Разрешение было дано голосом совершенно проснувшегося человека. Ни запинки, ни заминки. Она мягко толкнула дверь.

Он стоял у окна и смотрел на светлеющее небо, как перед этим делала она, хотя его окна были обращены не на восток, как в ее комнате. Хозяйские покои — огромная, просторная комната — смотрели на северную сторону Сандерхерста.

Увидев обширные пространства парка и лугов, Мэри-Кейт поняла, почему Арчер никогда не приказывал охранять ее. Он мог не беспокоиться, что она сбежит. Запряженная четверкой лошадей карета и за час не смогла бы добраться до границы его владений. Впечатляющий вид, молчаливое, но подавляющее напоминание о власти человека, который сделал ее своей пленницей, — сначала поддавшись гневу, потом страсти. Напоминание о том, насколько они далеки друг от друга по положению.

Ей здесь не место.

Он повернулся, когда она вошла, хотя, казалось, не удивился ее появлению. Слышал, как она собирается, или знал, что она уезжает, и сам хотел попрощаться с ней? Она не решалась спросить. Не сейчас.

— Мы так с тобой и не поговорили, — сказал он.

— Да.

— Ты хорошо себя чувствуешь? — Слабая улыбка искривила его губы.

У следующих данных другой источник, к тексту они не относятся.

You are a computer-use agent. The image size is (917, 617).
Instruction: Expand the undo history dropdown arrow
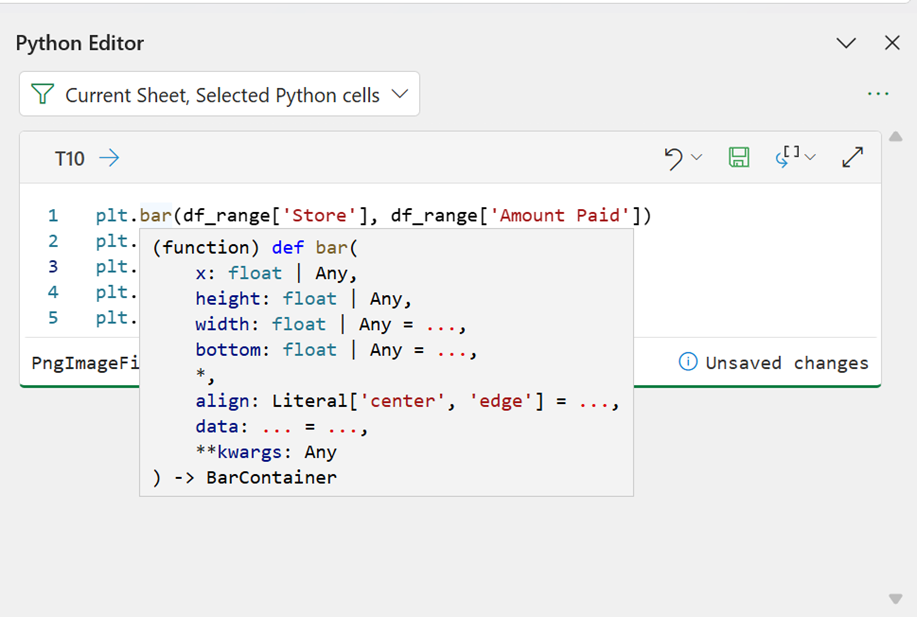(697, 158)
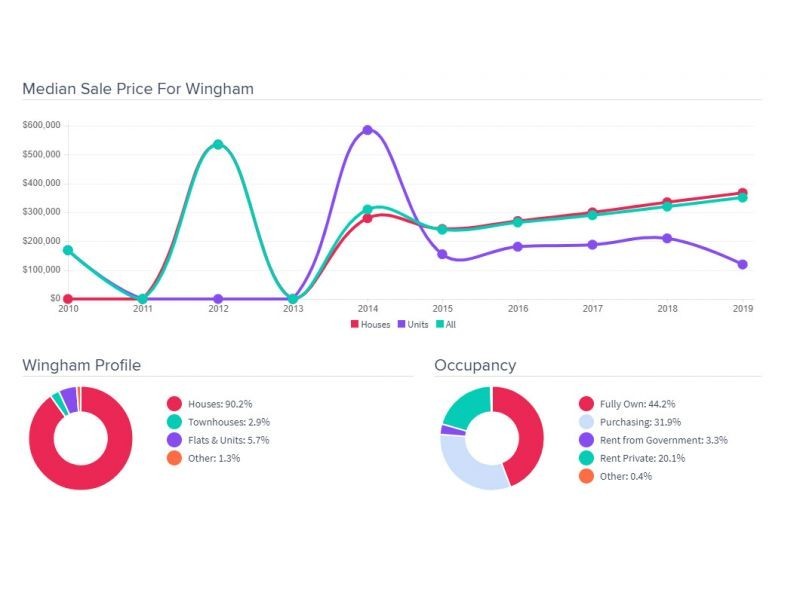Click the Other orange circle in Wingham Profile
The width and height of the screenshot is (800, 600).
(x=174, y=458)
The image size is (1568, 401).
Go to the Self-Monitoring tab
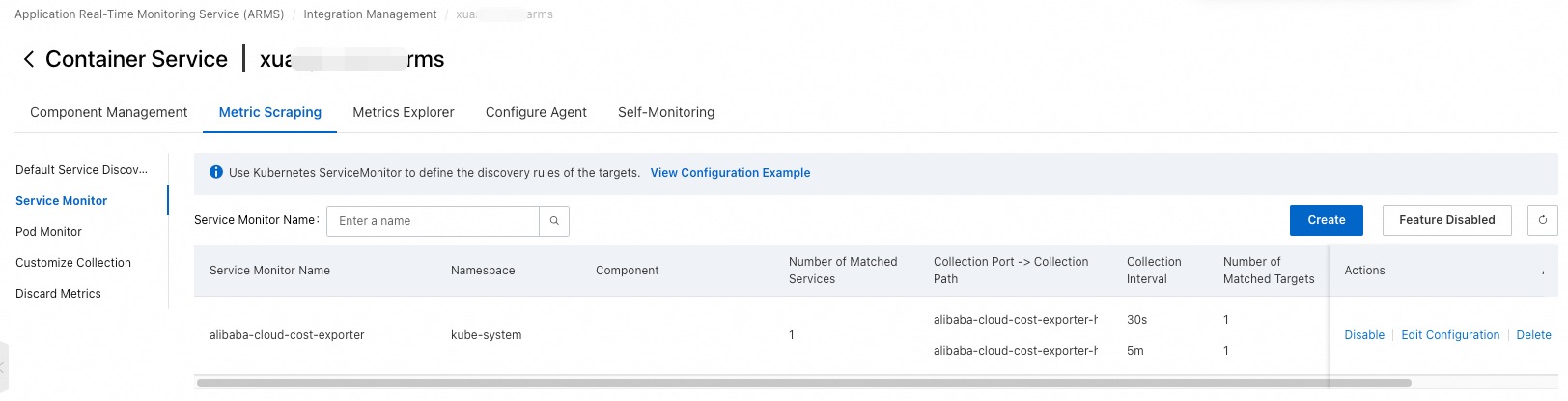tap(666, 112)
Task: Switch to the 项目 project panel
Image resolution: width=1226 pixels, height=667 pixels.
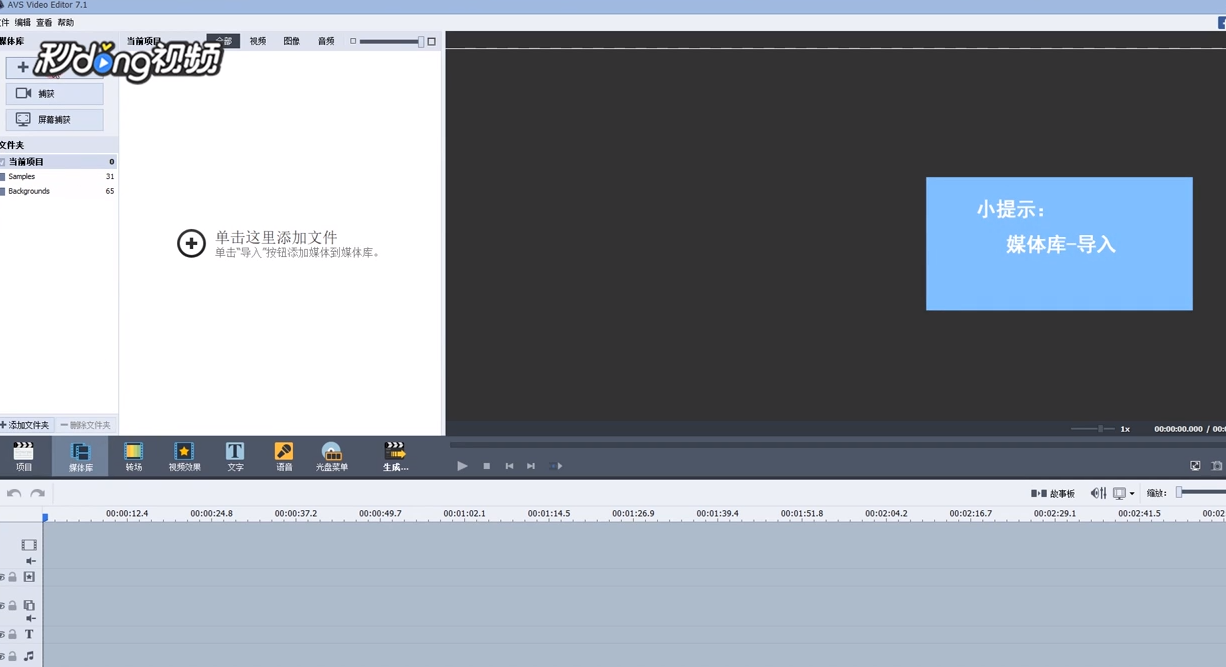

— Да. Почему же так трудно? Почему так мучительно трудно произнести слово «прощай»? Скажи «до свидания», Мэри-Кейт, и покончи со сказками, призраками и печальными глазами. Попрощайся и возвращайся в свое сословие — к кузнецам, рыбакам или плотникам. Где боль — это ошпаренная кожа или ушибленный палец, а не страдания души.

— А ты? Как твоя рана, лучше? Он потрогал повязку на шее:

— Да. Мне сказали, что заживет быстро.

Тело — возможно, а душа? Можно ли исцелить душевную рану?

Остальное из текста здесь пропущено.